RECORDS FOR THE EXERCISE section start

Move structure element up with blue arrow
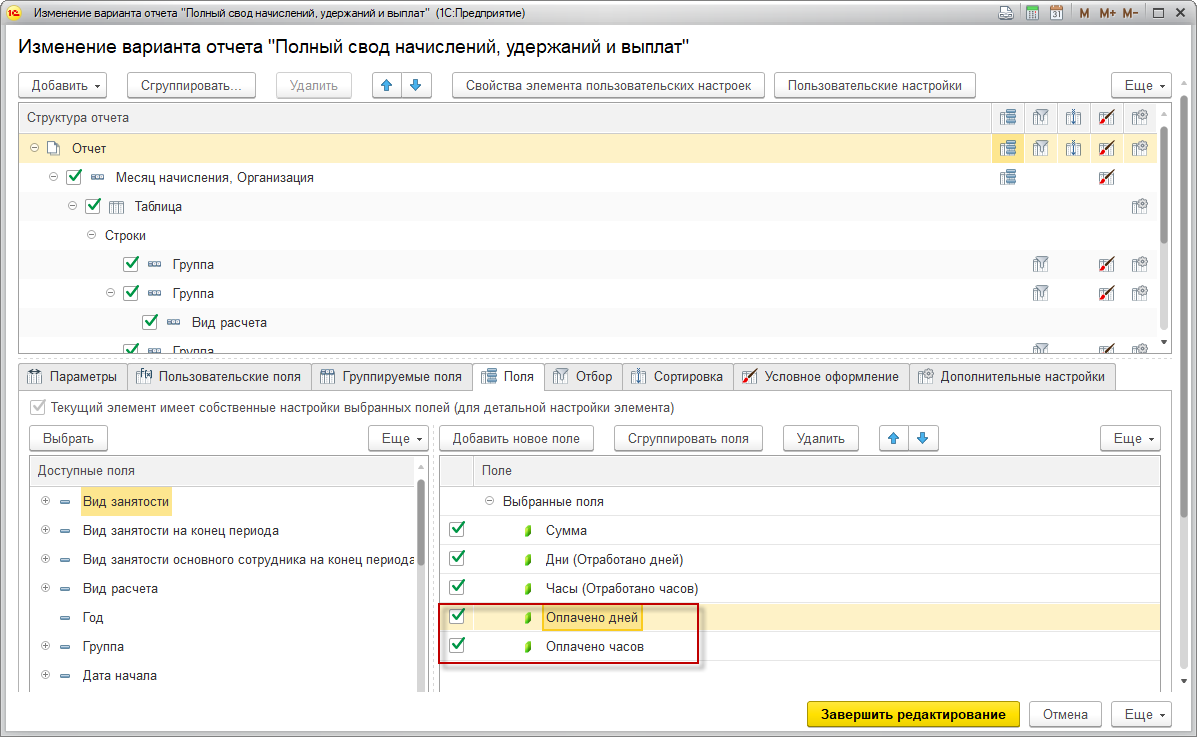Screen dimensions: 1197x737 point(387,85)
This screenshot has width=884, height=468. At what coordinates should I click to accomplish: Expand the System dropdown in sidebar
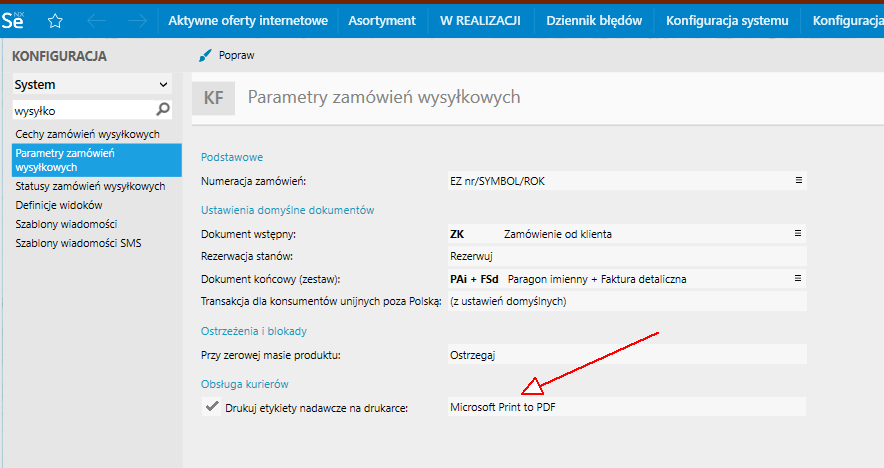click(164, 85)
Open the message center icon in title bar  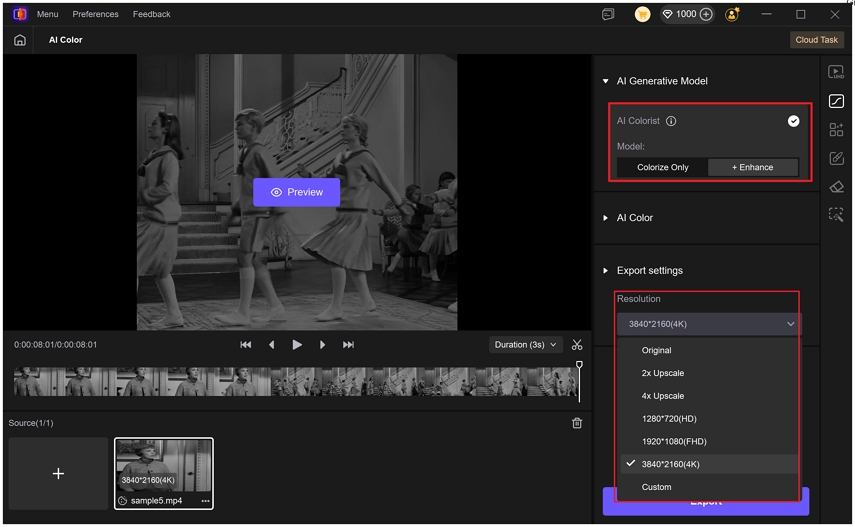(608, 14)
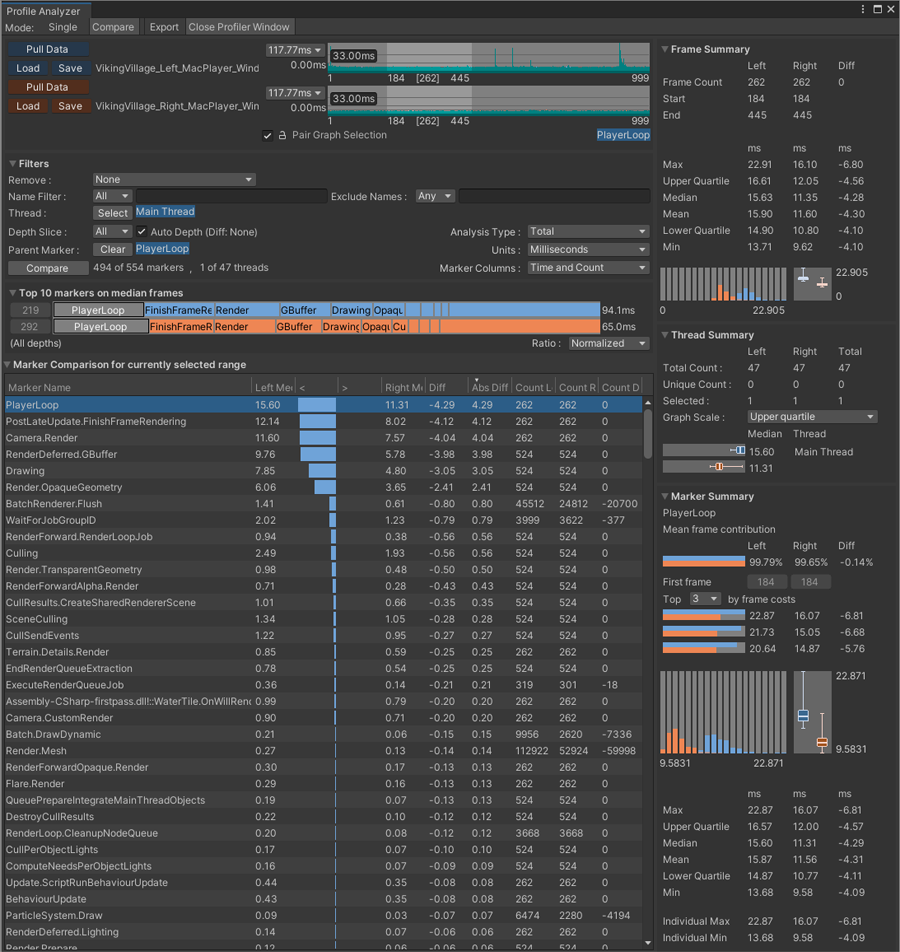Open panel options via the three-dot menu icon

(863, 9)
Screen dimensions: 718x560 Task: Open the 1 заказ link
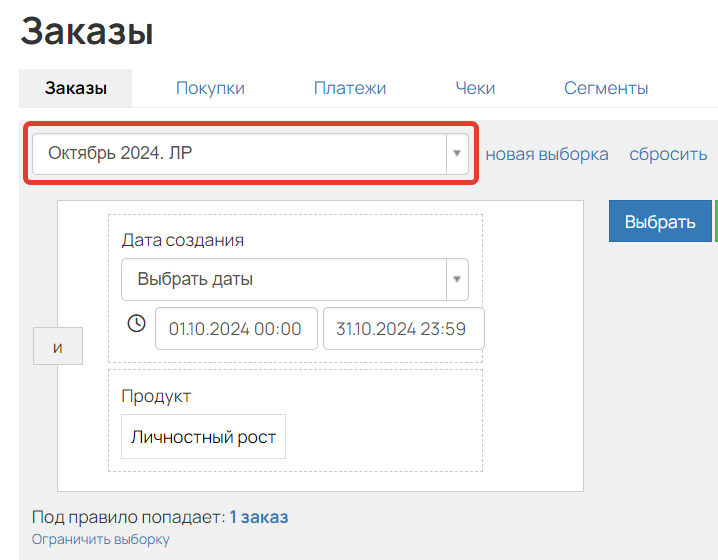259,517

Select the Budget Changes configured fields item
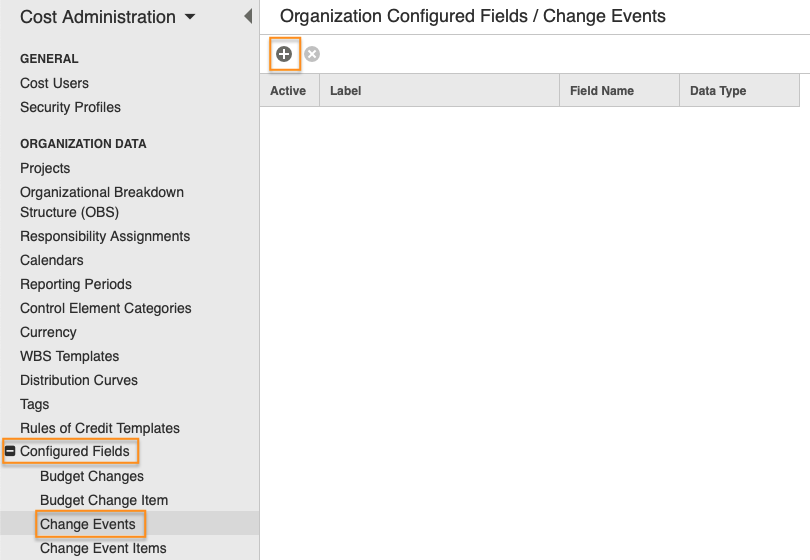92,476
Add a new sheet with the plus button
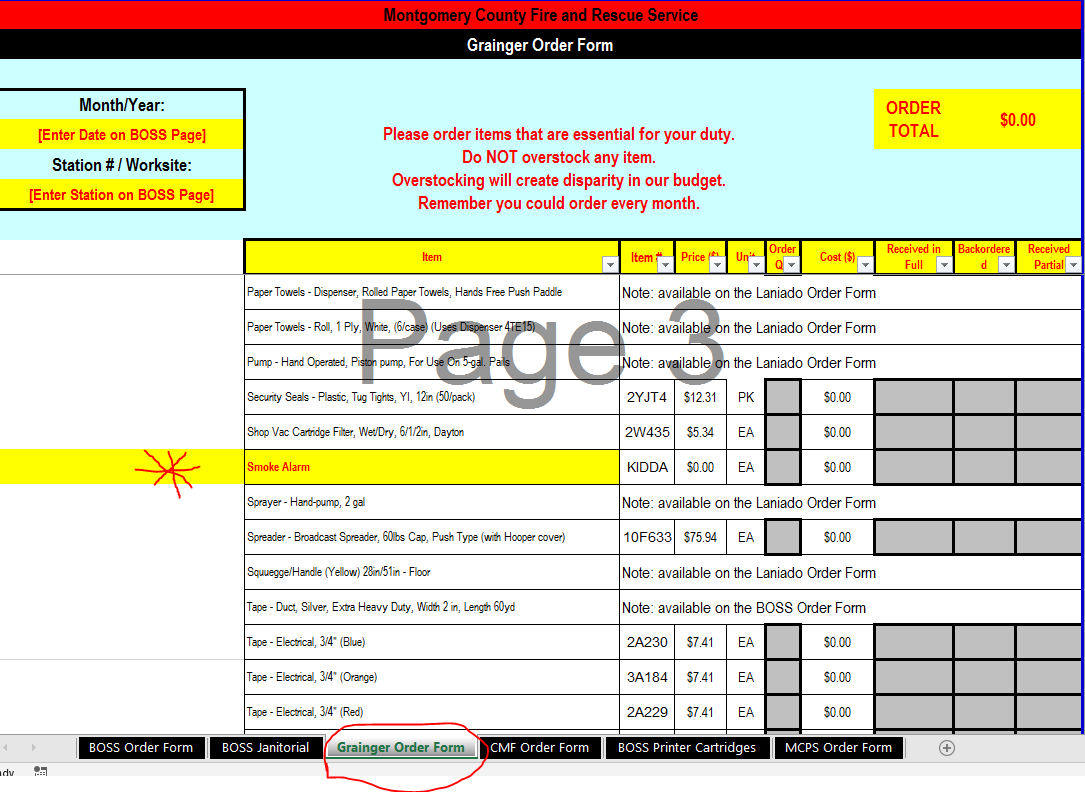 946,747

RECORDS FOR THE EXERCISE section end

THE PROBLEM ▸ Leave the pictures out, and copy exactly each line from the one containing "Screen dimensions: 718x560" through the final line of the data.

WRITTEN REPLY ▸
Screen dimensions: 718x560 Task: Open the 1 заказ link
259,517

Select the Budget Changes configured fields item
92,476
Add a new sheet with the plus button
 946,747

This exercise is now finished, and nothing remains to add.